Obama, at Indiana, Chicago rallies, says character of country is at stake in midterms

Former President Barack Obama spoke Sunday in Gary, Indiana and at a second rally in Chicago, delivering a closing argument for Democrats aiming to put a firm check on President Trump’s policies in Tuesday’s midterm elections.

Speaking on behalf of Sen. Joe Donnelly, D-Ind., who faces a stiff challenge from Republican businessman Mike Braun, Obama said the vote on Tuesday is for the character of the nation.

“America is at a crossroads,” Obama said in Gary, which is just across the state line from Chicago. “In two days, you get to vote in what I believe will be the most important election of our lifetimes. I know politicians always say that, but this time it’s really true.”

He noted that creating civil rights for Americans, better health care and workers’ wages — and also preventing them from being rolled back happens with actions at the polls.

He said Democrats are responsible for progress and Republicans like to be reactionary to that progress for a better nation.

“When you vote, you can be a check on bad behavior,” Obama said.

Obama repeated his attack on the Trump administration, but never mentioning the sitting president’s name, as he’s often done on the campaign trail this season.

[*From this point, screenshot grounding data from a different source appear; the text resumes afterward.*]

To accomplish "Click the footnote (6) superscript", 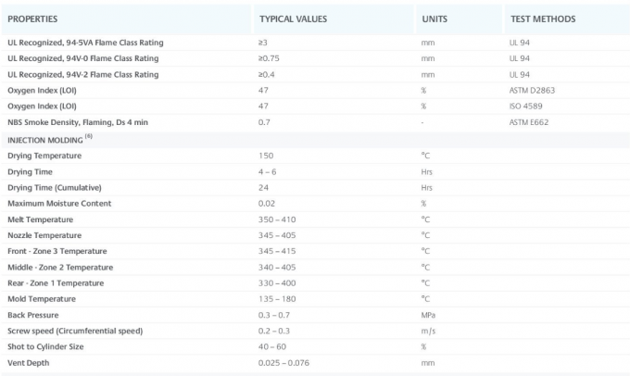I will [x=89, y=136].
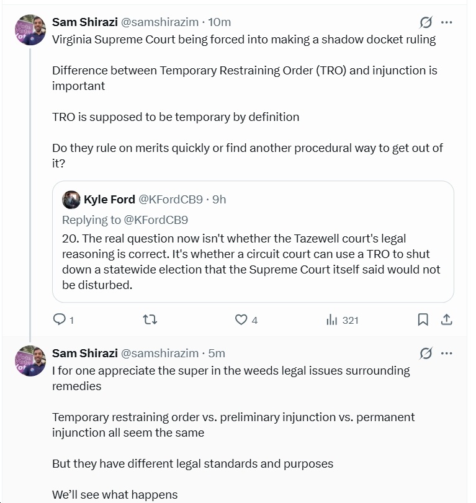Share the first post via share icon
476x503 pixels.
[x=446, y=320]
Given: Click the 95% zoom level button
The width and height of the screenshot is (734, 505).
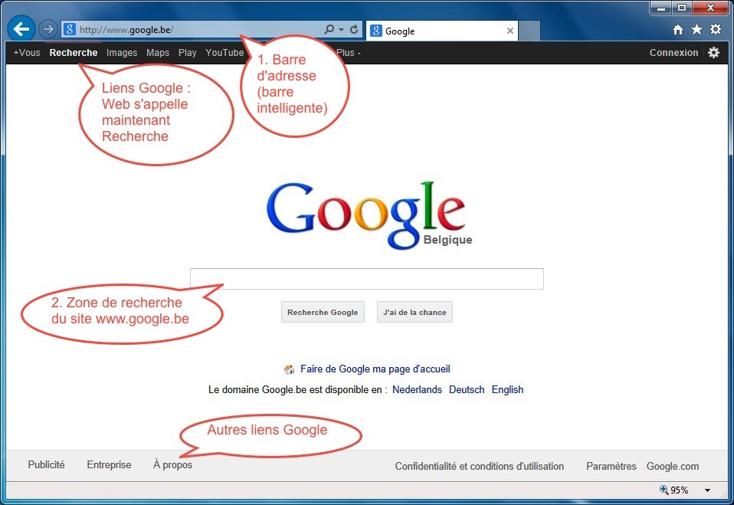Looking at the screenshot, I should pyautogui.click(x=673, y=490).
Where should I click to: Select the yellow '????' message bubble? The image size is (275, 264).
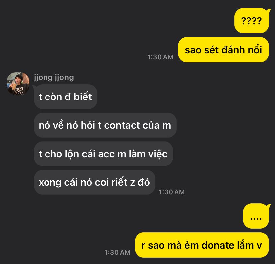[x=252, y=21]
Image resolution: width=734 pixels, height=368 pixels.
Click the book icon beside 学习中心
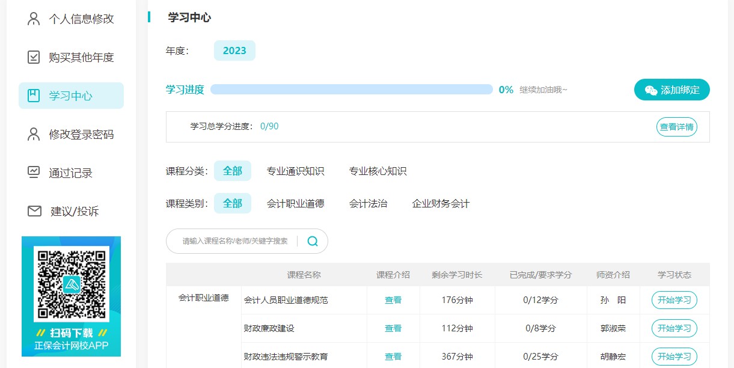34,96
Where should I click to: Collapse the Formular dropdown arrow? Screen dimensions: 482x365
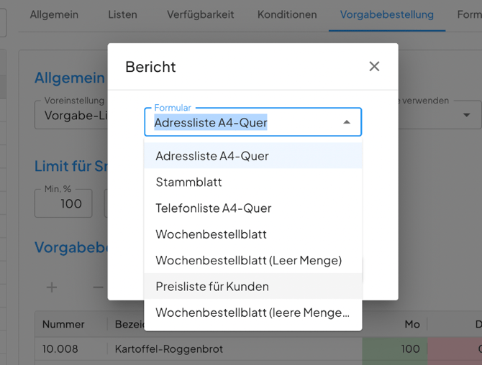click(347, 122)
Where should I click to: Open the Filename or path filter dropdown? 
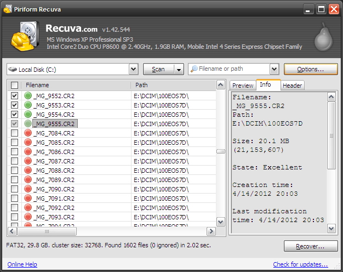point(275,69)
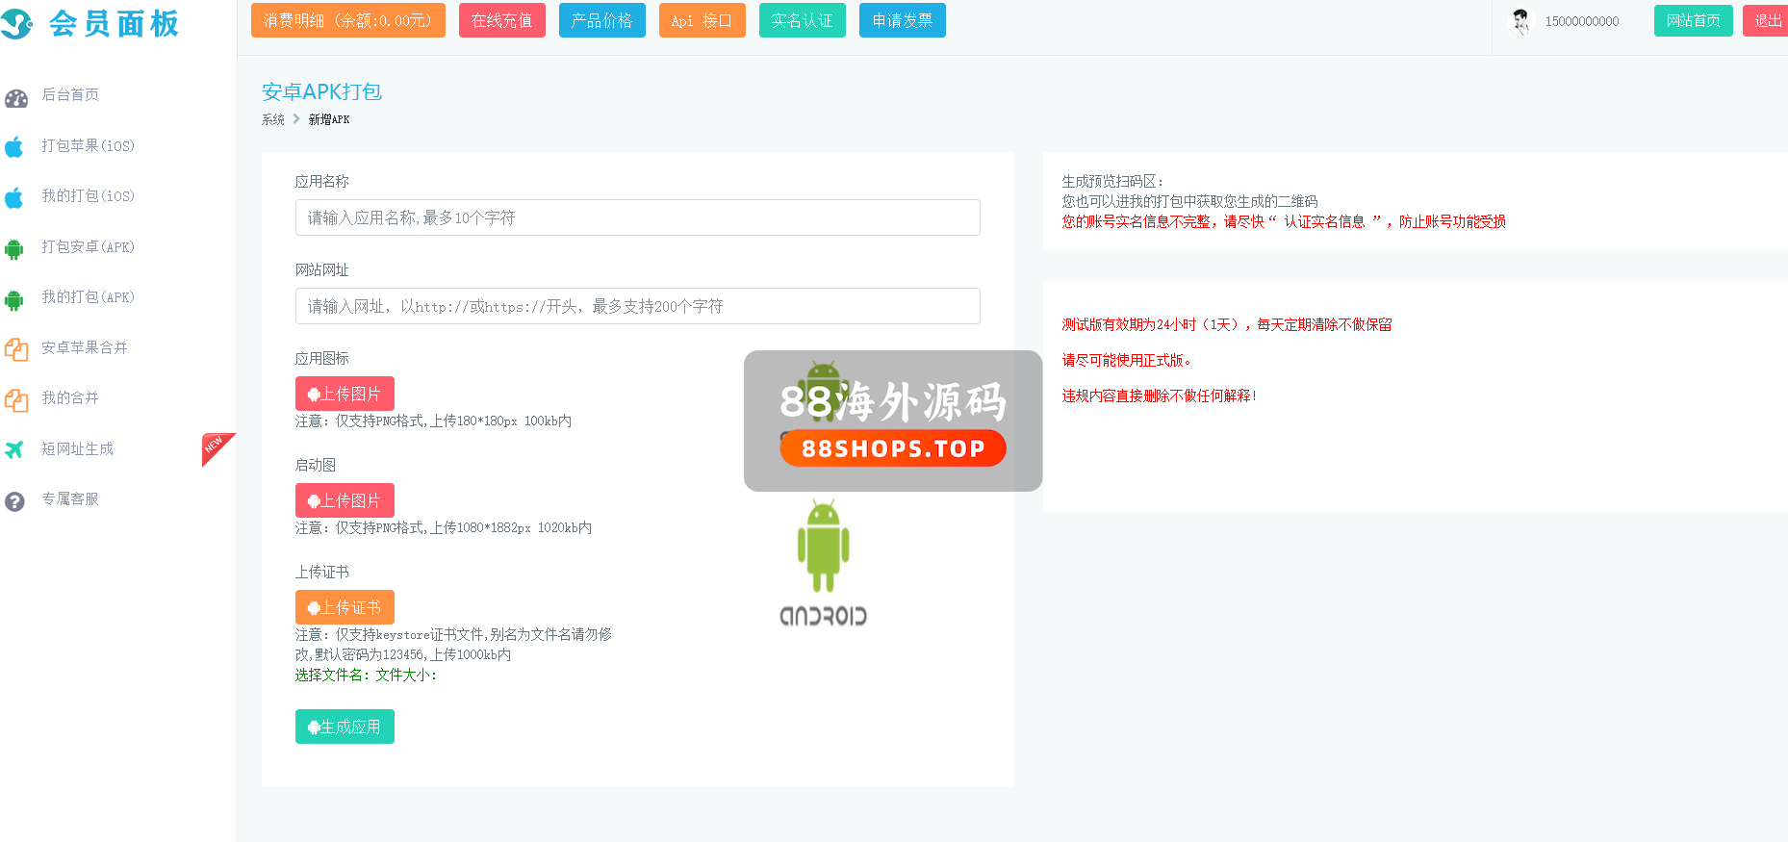Click 在线充值 to recharge online
The width and height of the screenshot is (1788, 842).
(501, 20)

“Society doesn’t work unless words have meaning and consequences,” Obama said, as The Indianapolis Star reported. “And the only check right now on the behavior of these Republicans is you and your vote.”

Obama ended his speech paralleling his mantra of hope and change: “Change is gonna happen. Hope is gonna happen. With each new step we take, hope will spread. Goodness will spread. And you will be the ones who will have done it. It starts with you. Let’s go vote. Let’s go make change. Let’s go make hope.”

Democrats are counting on wresting control of the House from Republicans and hoping for a longshot series of wins to take back the Senate as well. But Republicans are optimistic they can gain seats in a Senate map heavy on red states and haven’t given up on holding the House.

For Donnelly, who frequently touts how often he votes with Trump, the Obama rally is a little more complicated.

Donnelly has angered some Democrats by tacking to the right in recent weeks and embracing some of Trump’s pet priorities, such as building a border wall with Mexico.


Obama, on the other hand, has proven a polarizing figure with independent and Republican voters and is credited with some of Indiana’s rightward political shift, even though he won the state in 2008.

To win in Tuesday’s election, Donnelly not only needs high turnout from his party’s base but also must peel off some moderate Republicans and independents.

Trump was keenly aware of Obama’s upcoming visit, which he mentioned Friday during an event at an Indianapolis-area high school.

“It’s no surprise that Joe Donnelly is holding a rally this weekend with Barack H. Obama,” Trump said as the crowd jeered in the conservative Midwestern state. He later added: “We don’t want to go back to the Obama days.”

The former president also campaigned in his hometown of Chicago for businessman J.B. Pritzker, Democrats’ nominee for Illinois governor in his race against Republican Gov. Bruce Rauner, who came into office an outsider promising responsibly spending, lower taxes and clean government. It’s been a battle of wealthy titans spending their way through potentially the costliest gubernatorial campaign in U.S. history. The tough-talking Rauner finds himself in danger of becoming only the third Illinois governor since 1900 — after Democrat Edward Dunne in 1916 and Republican Richard Ogilvie in 1972 — to serve one four-year term but lose re-election. Only two incumbents have lost by more than 10 percentage points since the 19th century — in 1948 and 1960.


Stumping for Pritzker, the 53-year-old billionaire heir to the Hyatt Hotel fortune, Obama questioned the present reality of the American spirit, and asked the rallygoers to mobilize to the polls. “We are in this together, and we rise and fall as one nation,” Obama said. “Goodness and decency are still out there, kindness is still out there, generosity is still out there, hope is still out there, we just have to stand up and speak for it.

He said there is a contest of ideas presently about what America is now and what the nation is going to be, and he said to choose hope over fear, and that regular Americans can check the privileged who may use their power and rhetoric to divide with ballots cast for the Democratic Party, who always have to clean up the mess that Republicans make in office. “They’ve racked up enough indictments to field a football team. No one in my administration got indicted,” he said about the Trump administration.

Obama said progress in America is summed up with: “Ordinary people did extraordinary things.”

The Associated Press contributed to this report.